▶ Direction
Copy the records word for word, starting at the line that contains "Given: Click the New button in sidebar" and continuing through the last line of the records.

=== Given data ===

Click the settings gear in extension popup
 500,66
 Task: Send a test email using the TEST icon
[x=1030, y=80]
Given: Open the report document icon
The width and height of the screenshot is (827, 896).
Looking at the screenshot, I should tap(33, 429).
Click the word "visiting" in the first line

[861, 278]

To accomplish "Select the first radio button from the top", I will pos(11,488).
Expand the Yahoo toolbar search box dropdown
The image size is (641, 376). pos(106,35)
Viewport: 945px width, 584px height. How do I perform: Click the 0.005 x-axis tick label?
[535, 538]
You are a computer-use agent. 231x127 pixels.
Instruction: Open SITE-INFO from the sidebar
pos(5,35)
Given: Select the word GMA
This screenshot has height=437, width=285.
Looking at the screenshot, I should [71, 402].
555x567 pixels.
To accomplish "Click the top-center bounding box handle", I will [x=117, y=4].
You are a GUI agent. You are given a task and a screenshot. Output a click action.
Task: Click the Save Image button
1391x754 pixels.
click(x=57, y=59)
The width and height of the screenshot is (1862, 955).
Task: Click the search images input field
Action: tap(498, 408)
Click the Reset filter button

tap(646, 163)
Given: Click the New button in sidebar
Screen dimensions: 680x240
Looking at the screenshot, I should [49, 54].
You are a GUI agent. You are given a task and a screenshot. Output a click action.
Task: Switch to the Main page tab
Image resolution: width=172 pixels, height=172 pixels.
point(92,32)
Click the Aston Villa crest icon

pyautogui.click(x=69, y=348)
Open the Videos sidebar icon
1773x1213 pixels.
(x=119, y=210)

===

▶ Result
Given: Click the New button in sidebar
Screen dimensions: 680x240
Looking at the screenshot, I should [49, 54].
You are a GUI agent. You are given a task and a screenshot. Output a click action.
Task: Switch to the Main page tab
Image resolution: width=172 pixels, height=172 pixels.
point(92,32)
Click the Aston Villa crest icon

pyautogui.click(x=69, y=348)
Open the Videos sidebar icon
1773x1213 pixels.
(x=119, y=210)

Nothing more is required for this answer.